Time To Dust Off Your Plan
It’s the height of hurricane season and most Floridians know the drill by now, but chances are it’s been a while since you looked at your hurricane preparation plan. Here are some things you need to consider when preparing for hurricane season.
Keep cash and copies of important papers and documents in a portable, waterproof container. Be sure to include family contact information, prescription medications and glasses, and forms of I.D. Before the storm arrives set your refrigerator to its coldest setting and make sure you fill your car tank with fuel.
Make sure you store enough non-perishable food for three days, plus one gallon of water per-person-per-day for at least three days. If you have pets or infants be sure to include enough food, formula, and water for them for three days as well. Keep disposable cups, plates, utensils, paper towels, and a manual can opener with your food supply.
Pack an extra change of clothes, closed-toe shoes, undergarments, diapers (if applicable), blankets and/or sleeping bags. Include personal, feminine, and oral hygiene products. Wet wipes are great for keeping kids and adults clean in a pinch.
The first step to protecting yourself is protecting your home. Make sure all openings (doors and windows) are protected and are able to lock securely. Trim tree branches away from your home, remove any loose yard decorations, unclog rain gutters, and secure any loose boards. If possible purchase a generator for your home. This is especially important if you or a family member rely on a home medical machine.
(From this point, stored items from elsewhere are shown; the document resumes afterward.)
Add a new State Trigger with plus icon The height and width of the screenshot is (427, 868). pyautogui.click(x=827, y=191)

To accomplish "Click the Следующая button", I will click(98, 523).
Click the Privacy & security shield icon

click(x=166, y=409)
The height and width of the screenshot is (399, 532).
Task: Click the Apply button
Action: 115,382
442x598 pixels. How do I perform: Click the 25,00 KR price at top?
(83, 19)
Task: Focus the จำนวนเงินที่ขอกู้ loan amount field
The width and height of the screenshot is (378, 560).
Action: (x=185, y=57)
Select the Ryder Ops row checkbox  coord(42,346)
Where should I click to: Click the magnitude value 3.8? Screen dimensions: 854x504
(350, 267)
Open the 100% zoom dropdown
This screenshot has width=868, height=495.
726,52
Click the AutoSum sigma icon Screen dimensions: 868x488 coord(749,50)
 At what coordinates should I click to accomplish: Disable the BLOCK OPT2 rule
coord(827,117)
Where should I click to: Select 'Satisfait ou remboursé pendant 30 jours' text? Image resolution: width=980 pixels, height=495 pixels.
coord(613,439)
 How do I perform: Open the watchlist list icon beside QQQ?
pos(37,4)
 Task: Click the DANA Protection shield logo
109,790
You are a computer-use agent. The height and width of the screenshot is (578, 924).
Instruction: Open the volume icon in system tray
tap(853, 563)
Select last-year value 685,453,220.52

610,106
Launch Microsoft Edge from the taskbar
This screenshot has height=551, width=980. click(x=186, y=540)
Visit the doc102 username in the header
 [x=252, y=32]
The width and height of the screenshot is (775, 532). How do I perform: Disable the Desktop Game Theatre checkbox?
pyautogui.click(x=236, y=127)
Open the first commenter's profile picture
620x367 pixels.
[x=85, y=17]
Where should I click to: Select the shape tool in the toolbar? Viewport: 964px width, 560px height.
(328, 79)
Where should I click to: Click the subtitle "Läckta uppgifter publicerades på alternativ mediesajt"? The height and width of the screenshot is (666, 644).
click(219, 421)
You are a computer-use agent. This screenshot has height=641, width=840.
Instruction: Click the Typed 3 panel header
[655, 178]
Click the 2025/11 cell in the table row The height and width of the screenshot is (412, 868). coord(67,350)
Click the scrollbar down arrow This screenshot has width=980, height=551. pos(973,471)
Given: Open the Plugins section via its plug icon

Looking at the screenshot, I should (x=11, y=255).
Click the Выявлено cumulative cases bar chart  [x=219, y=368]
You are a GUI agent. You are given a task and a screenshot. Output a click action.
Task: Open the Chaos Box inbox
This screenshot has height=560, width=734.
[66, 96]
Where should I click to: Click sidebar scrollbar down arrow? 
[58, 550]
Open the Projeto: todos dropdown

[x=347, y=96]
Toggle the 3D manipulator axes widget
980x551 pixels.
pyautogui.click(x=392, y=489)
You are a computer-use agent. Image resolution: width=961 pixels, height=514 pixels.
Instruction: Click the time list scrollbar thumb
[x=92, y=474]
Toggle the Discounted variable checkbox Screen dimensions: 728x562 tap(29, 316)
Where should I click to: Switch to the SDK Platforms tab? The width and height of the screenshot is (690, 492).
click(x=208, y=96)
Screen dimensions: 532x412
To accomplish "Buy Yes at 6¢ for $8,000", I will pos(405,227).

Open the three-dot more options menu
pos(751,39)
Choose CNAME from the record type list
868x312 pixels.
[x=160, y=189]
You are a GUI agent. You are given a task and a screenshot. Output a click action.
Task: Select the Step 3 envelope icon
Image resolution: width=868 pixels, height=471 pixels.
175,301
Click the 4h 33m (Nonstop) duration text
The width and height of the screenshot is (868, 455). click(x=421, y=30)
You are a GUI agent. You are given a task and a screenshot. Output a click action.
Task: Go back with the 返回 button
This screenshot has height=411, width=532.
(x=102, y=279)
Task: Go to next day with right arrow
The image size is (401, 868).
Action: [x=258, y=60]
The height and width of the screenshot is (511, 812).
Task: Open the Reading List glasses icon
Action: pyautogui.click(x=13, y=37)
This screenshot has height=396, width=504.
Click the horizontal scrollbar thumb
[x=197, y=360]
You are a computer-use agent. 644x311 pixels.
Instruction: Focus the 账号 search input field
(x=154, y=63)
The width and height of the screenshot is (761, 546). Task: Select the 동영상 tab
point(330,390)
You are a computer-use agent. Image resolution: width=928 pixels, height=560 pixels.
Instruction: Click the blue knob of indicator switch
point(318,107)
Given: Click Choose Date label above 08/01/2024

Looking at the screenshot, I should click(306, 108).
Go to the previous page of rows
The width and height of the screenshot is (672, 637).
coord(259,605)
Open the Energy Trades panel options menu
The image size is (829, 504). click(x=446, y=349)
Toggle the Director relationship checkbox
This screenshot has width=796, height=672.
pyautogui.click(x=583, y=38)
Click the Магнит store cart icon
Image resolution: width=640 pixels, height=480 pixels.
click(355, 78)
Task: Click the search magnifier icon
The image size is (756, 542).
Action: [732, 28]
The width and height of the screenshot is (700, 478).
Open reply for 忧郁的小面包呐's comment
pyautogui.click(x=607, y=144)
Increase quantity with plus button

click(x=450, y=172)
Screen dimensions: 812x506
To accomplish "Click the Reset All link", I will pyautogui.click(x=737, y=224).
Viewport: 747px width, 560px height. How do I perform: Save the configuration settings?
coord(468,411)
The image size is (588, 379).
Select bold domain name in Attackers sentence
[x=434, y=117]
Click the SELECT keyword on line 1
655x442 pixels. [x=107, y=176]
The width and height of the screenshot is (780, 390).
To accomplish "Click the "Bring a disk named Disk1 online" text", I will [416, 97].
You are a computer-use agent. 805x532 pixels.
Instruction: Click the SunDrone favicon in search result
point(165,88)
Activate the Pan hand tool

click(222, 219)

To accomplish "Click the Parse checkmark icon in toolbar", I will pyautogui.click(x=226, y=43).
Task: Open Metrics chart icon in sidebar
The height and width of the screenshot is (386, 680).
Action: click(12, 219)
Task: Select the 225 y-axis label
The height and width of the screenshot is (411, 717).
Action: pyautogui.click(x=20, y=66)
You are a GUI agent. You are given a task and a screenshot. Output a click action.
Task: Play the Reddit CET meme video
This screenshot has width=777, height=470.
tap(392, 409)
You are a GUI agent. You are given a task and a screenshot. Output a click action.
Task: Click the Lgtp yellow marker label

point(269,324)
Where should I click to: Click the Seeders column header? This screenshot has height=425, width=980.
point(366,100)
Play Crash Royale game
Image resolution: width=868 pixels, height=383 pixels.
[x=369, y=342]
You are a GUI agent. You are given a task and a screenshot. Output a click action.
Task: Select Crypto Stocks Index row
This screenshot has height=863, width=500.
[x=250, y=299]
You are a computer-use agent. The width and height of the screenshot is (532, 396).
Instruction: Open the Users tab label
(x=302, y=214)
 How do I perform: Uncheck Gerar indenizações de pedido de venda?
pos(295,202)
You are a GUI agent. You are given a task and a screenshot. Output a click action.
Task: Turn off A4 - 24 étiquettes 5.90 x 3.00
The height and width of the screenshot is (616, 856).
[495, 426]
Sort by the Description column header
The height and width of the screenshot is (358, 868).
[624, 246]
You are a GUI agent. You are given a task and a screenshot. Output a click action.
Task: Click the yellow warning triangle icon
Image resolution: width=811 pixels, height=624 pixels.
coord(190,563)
Keep a first aid kit and home safety essentials such as a battery-powered or hand-crank radio, flashlights, and extra batteries in case of power loss. A few tool such as a wrench or pliers, duct tape, and plastic sheets will allow you to secure your home if it suffers damage. Additional items you may want to consider are dust masks to filter contaminated air, a whistle to signal for help, waterproof matches, and a fire extinguisher.
In the event you need to evacuate you will need to know the local hurricane evacuation route(s), especially if you live in an area with limited evacuation routes. For individuals with limited mobility or rely on public transportation, FEMA offers a commuter emergency plan, which is available for download. Discuss a family emergency meeting place beforehand and plan a strategy for reconnecting in the event anyone becomes separated during a storm and is unable to communicate through traditional methods.
Keeping your family calm and collected in the event of a hurricane may seem daunting, but small things such as toys, coloring books, and games can help ease worried minds.